*DESCRIPTION OF THE TASK*. Copy the entries word for word, starting at the line that contains "You are a GUI" and continuing through the last of the entries. Leave out the pictures.

## BEGIN DATASET EXTRACT

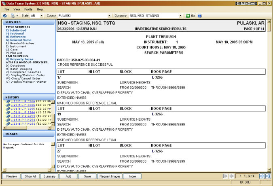The height and width of the screenshot is (186, 273).
Task: Select Property Taxes under Tax Services
Action: click(x=19, y=59)
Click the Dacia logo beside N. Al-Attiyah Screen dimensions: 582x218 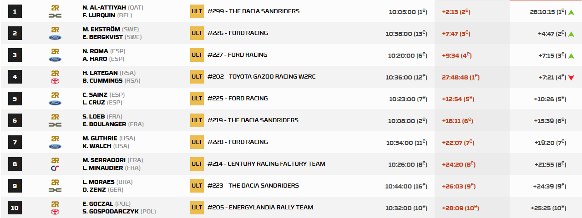55,15
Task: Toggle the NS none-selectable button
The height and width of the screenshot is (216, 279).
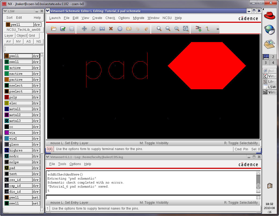Action: pos(39,42)
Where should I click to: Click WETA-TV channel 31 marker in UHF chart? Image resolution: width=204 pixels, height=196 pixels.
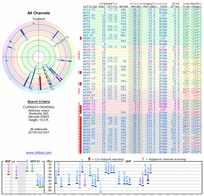(100, 192)
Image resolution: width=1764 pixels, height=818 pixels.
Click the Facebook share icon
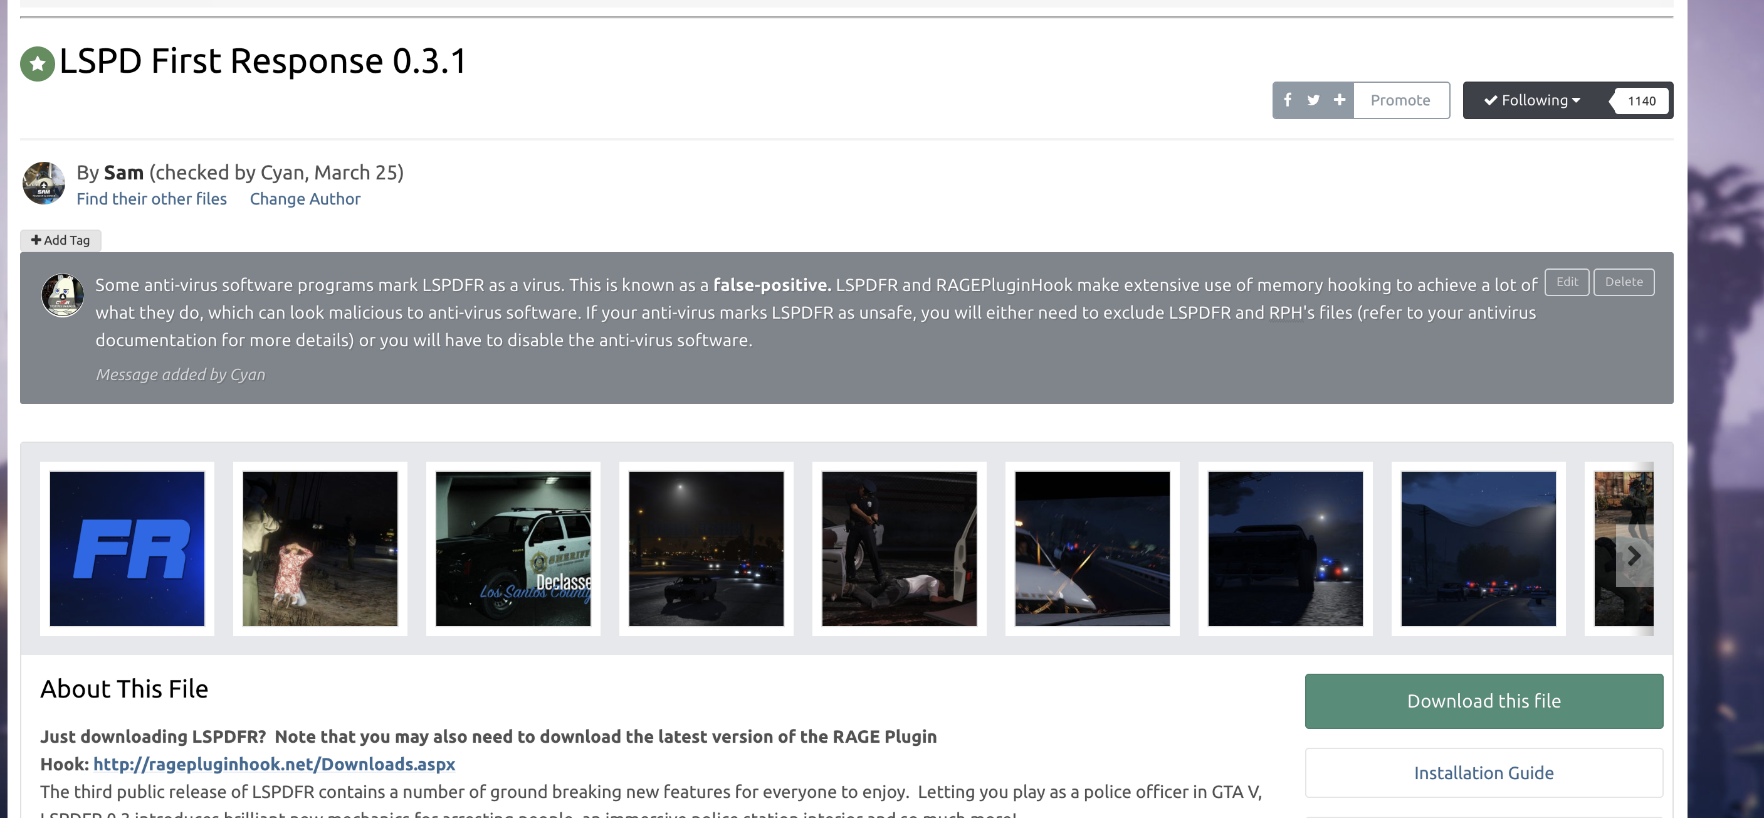point(1287,100)
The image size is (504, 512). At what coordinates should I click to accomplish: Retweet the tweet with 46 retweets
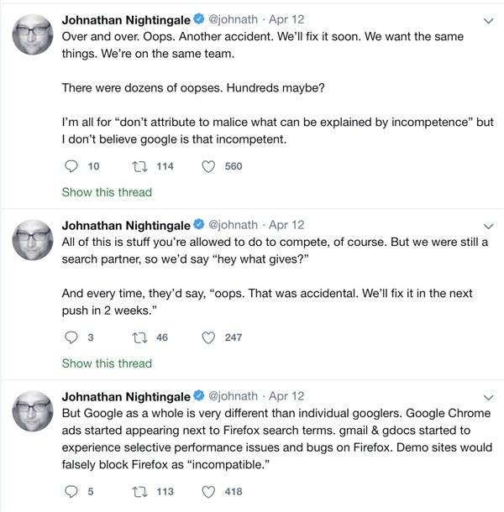pyautogui.click(x=138, y=337)
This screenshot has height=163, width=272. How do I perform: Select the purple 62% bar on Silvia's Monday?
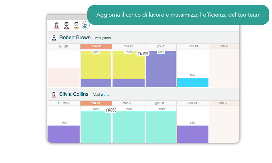[x=64, y=134]
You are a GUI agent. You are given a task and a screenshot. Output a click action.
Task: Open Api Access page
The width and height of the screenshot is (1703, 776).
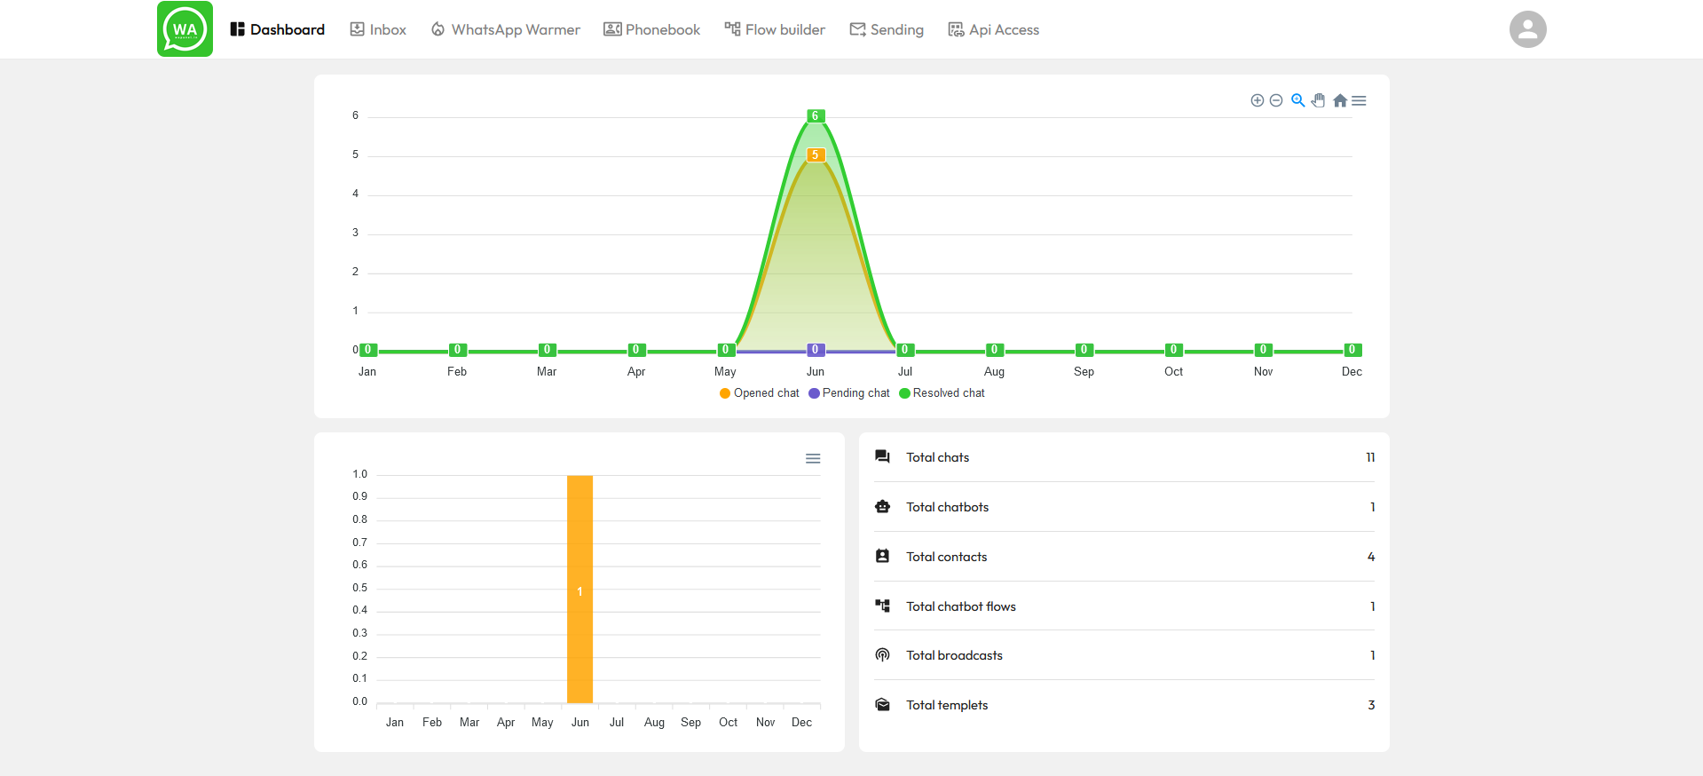(994, 29)
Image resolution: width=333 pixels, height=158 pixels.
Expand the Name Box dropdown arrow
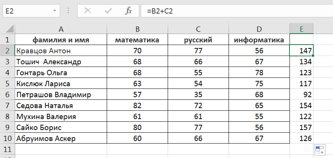(x=54, y=11)
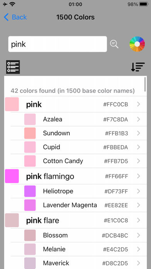Tap the sort order icon

[138, 67]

## END DATASET EXTRACT

*OUTPUT*.
You are a GUI agent. You are given a task and a screenshot. Output a click action.
Task: Open Api Access page
The width and height of the screenshot is (1703, 776).
(994, 29)
Image resolution: width=333 pixels, height=158 pixels.
Expand the Name Box dropdown arrow
(x=54, y=11)
Tap the sort order icon

[138, 67]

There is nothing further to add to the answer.